Hopeless Jack & the Psychedeltics are a Portland band helmed by a guy named Jack who likes his blues loud and trippy. San Diego’s oddball duo Moxi & Loon will pad out the bill nicely at the Jam at 8 p.m. ($7). If you stick around until 11:30 p.m. and hand over an extra $5, you can enjoy a dancehall and reggae set by Benj & DJ Sarge OneWise.
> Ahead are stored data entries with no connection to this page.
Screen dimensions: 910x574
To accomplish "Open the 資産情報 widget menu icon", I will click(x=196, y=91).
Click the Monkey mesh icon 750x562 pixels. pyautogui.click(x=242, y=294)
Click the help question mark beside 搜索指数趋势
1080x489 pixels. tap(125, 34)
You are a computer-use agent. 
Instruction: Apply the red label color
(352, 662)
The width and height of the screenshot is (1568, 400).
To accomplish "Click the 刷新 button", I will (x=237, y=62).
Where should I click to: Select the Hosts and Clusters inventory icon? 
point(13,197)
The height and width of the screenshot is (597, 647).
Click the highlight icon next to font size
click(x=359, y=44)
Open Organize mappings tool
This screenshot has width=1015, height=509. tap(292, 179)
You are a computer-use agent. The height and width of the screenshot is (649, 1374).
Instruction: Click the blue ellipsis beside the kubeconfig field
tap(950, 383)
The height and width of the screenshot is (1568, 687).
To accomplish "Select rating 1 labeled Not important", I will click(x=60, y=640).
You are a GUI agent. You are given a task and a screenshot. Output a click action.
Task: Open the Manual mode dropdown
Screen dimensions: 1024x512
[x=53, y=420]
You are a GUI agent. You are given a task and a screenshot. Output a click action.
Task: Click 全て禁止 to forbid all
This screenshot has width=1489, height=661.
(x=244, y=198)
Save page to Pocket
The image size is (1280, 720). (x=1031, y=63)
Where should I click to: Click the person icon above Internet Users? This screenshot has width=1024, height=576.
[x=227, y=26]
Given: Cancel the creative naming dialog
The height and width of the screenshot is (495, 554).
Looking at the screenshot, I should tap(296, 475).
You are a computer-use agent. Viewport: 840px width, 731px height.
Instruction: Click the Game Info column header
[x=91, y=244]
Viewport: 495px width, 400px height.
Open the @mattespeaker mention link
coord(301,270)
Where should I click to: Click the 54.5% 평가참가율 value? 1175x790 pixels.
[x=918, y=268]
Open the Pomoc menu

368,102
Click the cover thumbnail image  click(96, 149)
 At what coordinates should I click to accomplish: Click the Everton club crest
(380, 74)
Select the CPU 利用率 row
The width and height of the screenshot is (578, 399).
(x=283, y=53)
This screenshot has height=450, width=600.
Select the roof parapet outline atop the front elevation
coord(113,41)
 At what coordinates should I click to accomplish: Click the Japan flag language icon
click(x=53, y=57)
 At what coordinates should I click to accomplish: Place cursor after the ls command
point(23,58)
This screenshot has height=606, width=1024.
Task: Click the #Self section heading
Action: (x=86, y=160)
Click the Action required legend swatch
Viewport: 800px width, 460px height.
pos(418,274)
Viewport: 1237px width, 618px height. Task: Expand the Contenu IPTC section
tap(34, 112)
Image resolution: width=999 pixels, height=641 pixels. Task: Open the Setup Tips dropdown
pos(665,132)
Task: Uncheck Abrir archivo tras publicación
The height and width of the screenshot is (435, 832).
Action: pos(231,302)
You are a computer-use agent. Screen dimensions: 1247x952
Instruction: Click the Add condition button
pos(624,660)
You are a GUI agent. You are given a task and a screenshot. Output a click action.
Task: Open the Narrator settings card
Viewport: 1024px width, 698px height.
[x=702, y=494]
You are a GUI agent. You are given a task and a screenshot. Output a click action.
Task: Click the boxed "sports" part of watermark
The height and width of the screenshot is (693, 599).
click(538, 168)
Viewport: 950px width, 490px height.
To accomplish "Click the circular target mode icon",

If you would like to see some other DJs roll out the dance wax with another familiar groove, come celebrate the return of Soul Night at Humbrews at 9 p.m. ($10). This pre-Valentine workout will likely have all the romantic gems needed for the loved and loveless alike.

Super Bowl Sunday

I don’t know what to tell you; this is America’s biggest sports holiday and, whether we like it or not, we all live within its considerable gravitational pull. If you don’t enjoy that fact, just do yourself a favor and don’t be one of those people who brags about not knowing anything about the “sports ball” event or how you don’t own a TV. It’s OK to just shut up about things, sometimes. Have some dignity. For the rest of us, eat trash and watch the spectacle.

Monday

Weird electronic show alert. Hudson Glover, aka Huddy Glo, is an artist who I have reviewed here before, and one whose music is dense, danceable and complex, full of Bill Evans-styled block chords and minimal disco beats. A true auteur in an emerging world of old and new sounds. Chini has also graced these pages as a noisemaker par excellence I have foolishly attempted to rein in a bit with my words. Pregnant is an act about which I know nothing but am happy to learn. All three can be enjoyed at the Miniplex tonight at 8 p.m. I am unsure of the cover, so bring a few small bills.

Tuesday, Valentine’s Day

If you are one of those lucky ducks with a sweetie and an attendant treacly sense of romance, I suspect you don’t need any advice from me on what you get up to tonight. For the rest of you, here are a couple options, the former being a little more vanilla. Young & Lovely will be performing a free one at Old Growth Cellars at 6:30 p.m. Expect jazz standards sung for the lonely and attached alike from the Great American Songbook. Half an hour later at the Logger Bar, $5 will get you in the door for a queer-friendly, historically risqué dance party curated by Trinidaddies and DJs Anya and Satanica. If I were on the market for sexy fun and ephemera (and I am not), I’d swerve into the skid and shake it up in Blue Lake.

Wednesday

It’s yet another sci-fi night at the Arcata Theatre Lounge, but because we’re so close to the love holiday, the management is playing a rom-com I hated as a kid: Earth Girls Are Easy. I’d much rather watch the superior Jeff Goldblum/Geena Davis vehicle, David Cronenberg’s The Fly. So go if you like, and maybe even prove me wrong (there’s no accounting for the tastes of a weirdo ’80s kid). I’m going to instead recommend the Logger Bar’s karaoke night with KJ Dustin at 7 p.m. (free). l

Collin Yeo (he/him) would like to extend his condolences to the family of the Chinese Spy Balloon, which intentionally crashed itself after seeing firsthand the poor state of American infrastructure. He lives in Arcata, where they still haven’t figured out basic housing.